Zyi atravessou o restaurante e a porta para ver a face do Mestre Ghan. Era um homem alto, de cabelos grisalhos, quase brancos, e de porte físico invejável para um homem daquela idade, que devia ser algo em torno dos sessenta. Ao se deparar com seu mestre, Zyi ficou surpreso, porque não tinha notado que ele havia saído de dentro do Charles’s Place. Isso foi expressado com um riso que passou despercebido por seu mestre.
– Mestre. – disse Zyi bastante intrigado por ter sido chamado de repente no meio de sua festa.
– Zyi, você já tem dezesseis anos. – ele iniciou o diálogo – Você é realmente forte e eu acho que não tenho nada mais de novo a ensinar-te – prosseguiu Mestre Ghan.

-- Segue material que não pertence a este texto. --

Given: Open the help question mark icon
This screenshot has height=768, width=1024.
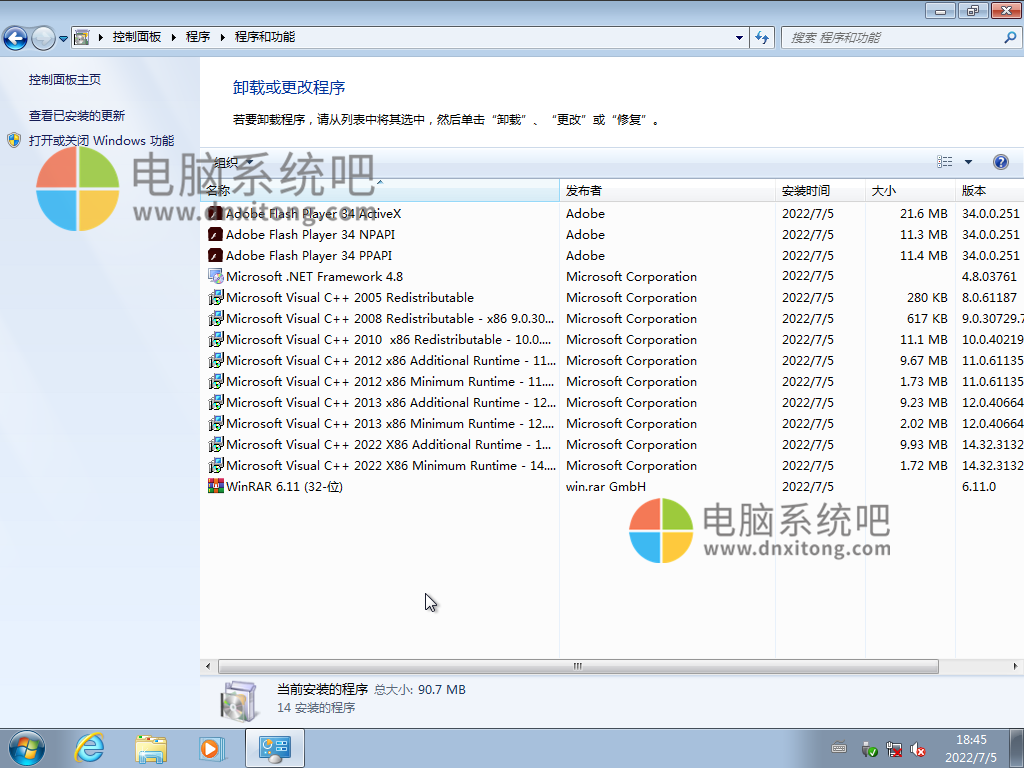Looking at the screenshot, I should click(x=1000, y=162).
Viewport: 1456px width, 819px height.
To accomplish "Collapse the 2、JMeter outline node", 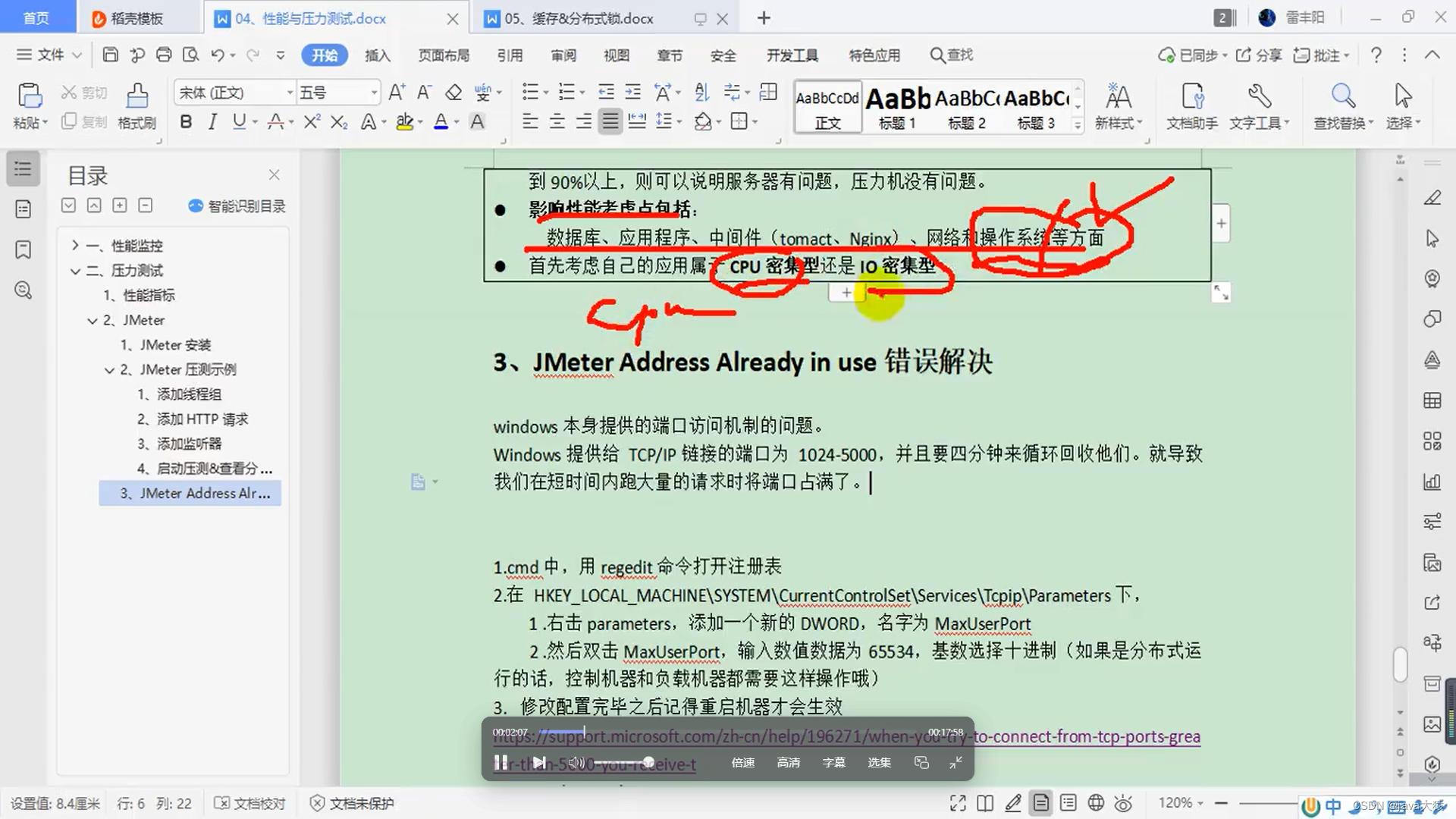I will coord(92,320).
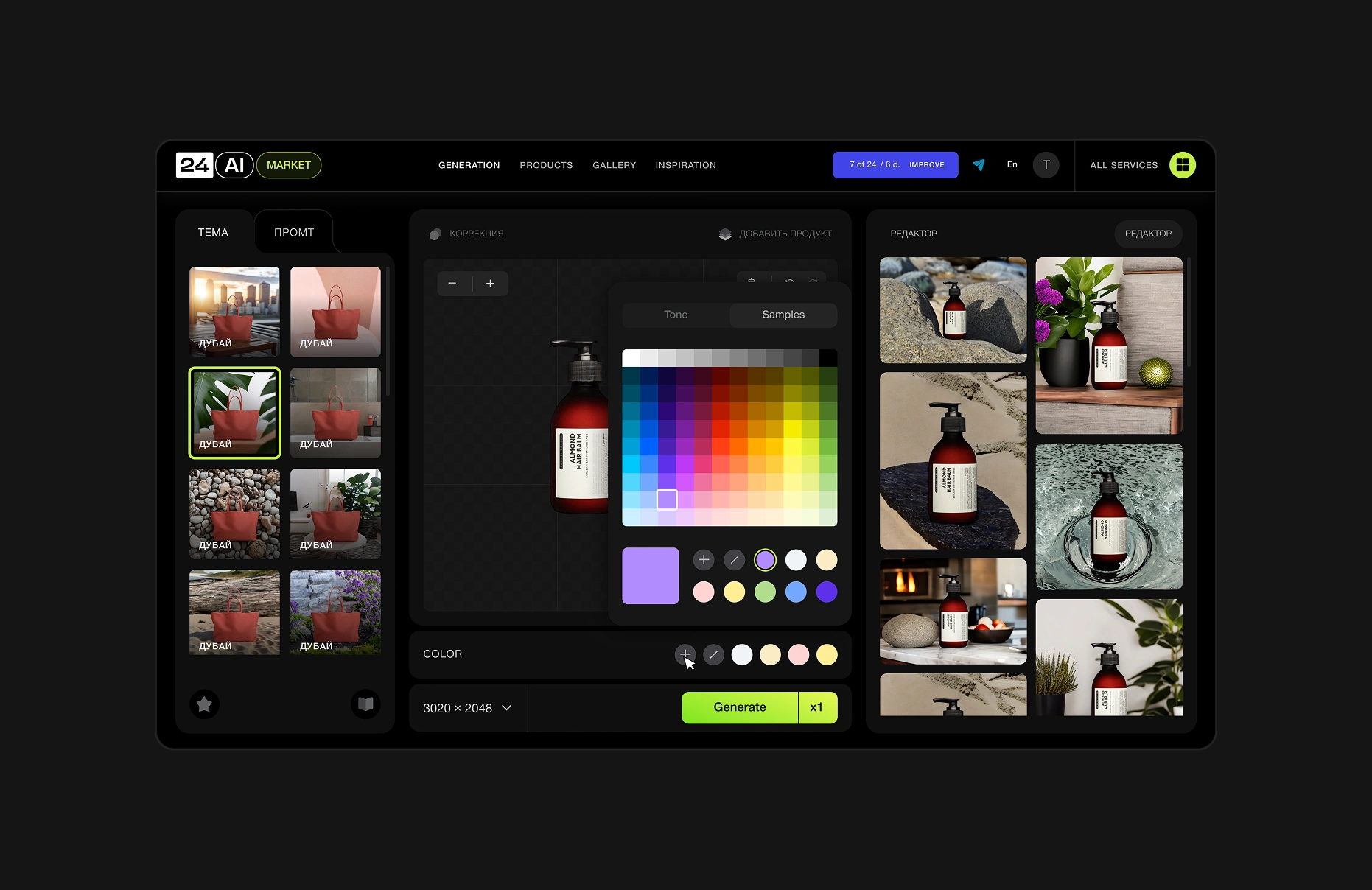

– Não diga isso, Mestre! – protestou Zyi – Você é um homem com muitos conhecimentos, tenho certeza que eu tenho muito a aprender! – Mestre Ghan riu.
– Zyi, você precisa sair em uma jornada – ele suspirou – Uma viagem muito árdua – parou – Você pode levar um grupo com você para te dar suporte, mas terá que exercer o papel de liderança. – o tom de voz era misterioso.
– O que eu devo fazer, Mestre? – questionou Zyi.
– Ir para a Cordilheira dos Dragões. – ele olhou para o horizonte – Lá, sua mente te guiará e você saberá exatamente o que fazer.
– Será que eu consigo, Mestre? – Zyi olhava incrédulo para Ghan diante da missão a ele designada. Não era apenas uma simples jornada a uma caverna nos arredores do Vilarejo da Pena, mas a Cordilheira dos Dragões, que ficava no outro extremo do continente. – Isso soa como um desafio quase insuperável.
– Você tem esse dever a ser cumprido, Zyi – afirmou Ghan – Não temas, pois eu conheço melhor que qualquer um o seu potencial e sei que você consegue – Zyi continuava receoso.
– Mas... – Zyi foi interrompido por seu mestre.
– Zyi, isso é uma ordem do seu mestre – Ghan foi firme – Você conhece o código, não?
– Eu não o desapontarei, Mestre. – disse Zyi – Mas, será que eu posso passar essa semana aqui? – ele pediu – Eu gostaria de passar um pouco mais de tempo nesse vilarejo antes de deixá-lo para trás. – concluiu.
– Você vai. – afirmou categoricamente o Mestre Ghan – Eu te darei suas últimas aulas e, então, você irá. – ele fez uma breve pausa e continuou – Você deve convidar pessoas para irem com você, viajar sozinho não vale a pena na sua idade. – Ghan parou e olhou para o Zyi diretamente nos olhos antes de continuar – Escolha bem, viajar com pessoas de quem não gosta não será uma boa experiência neste momento, o que não muda o fato de que a minha presença ao longo da sua jornada está confirmada.
– Eu escolherei bem, obrigado Mestre. – eles se despediram e, então, Ghan deixou o lugar sem falar com qualquer outra pessoa, dirigindo-se para sua casa.
Zyi entrou no Charles’s place de novo e foi para onde Karin estava sentada. Seguro com a situação, mas preocupado com a reação da amiga, ele falou sobre o que acabara de conversar com o Ghan para ela e ouviu a resposta que mais temia:
– Eu vou com você, não importa o que aconteça, eu vou com você! – Karin tinha bons motivos para não querer ficar no Vilarejo da Pena sem o Zyi lá: as outras pessoas a desprezavam. Ela havia quebrado a barreira entre plebe e nobreza e isto não era bem visto pela maior parte da população. Apenas Zyi e Aya, além do Subaru, mantinham relações sinceramente amigáveis com ela. Todas as outras só o faziam para não despertar a fúria do Zyi, que, apesar da idade, era verdadeiramente  influente no lugar.
– Vai ser perigoso, Karin! – disse Zyi numa tentativa frustrada de fazê-la voltar atrás.
– Eu disse que eu vou, não irei mudar de idéia. – Karin era intransigente quando tomava suas decisões.
– Está bem, então... – disse Zyi, ainda preocupado com a segurança de Karin, mas sem uma resposta convincente para convencê-la do contrário.
Zyi beijou a bochecha dela e disse:
– Eu estou indo para casa agora, vejo você amanhã – ele sorriu e ela o abraçou com muita força.
– Por favor, tome cuidado e não me deixe neste lugar – ela o olhou nos olhos.
– Você virá comigo, não se preocupe – disse Zyi – Mas pratique o arco-e-flecha com muita insistência ao longo de toda essa semana!
– Vou praticar! – sorriu Karin.

Zyi saiu dali e seguiu imediatamente para a sua residência. Ele foi para a cama sabendo que aquela era uma das últimas vezes que dormiria ali.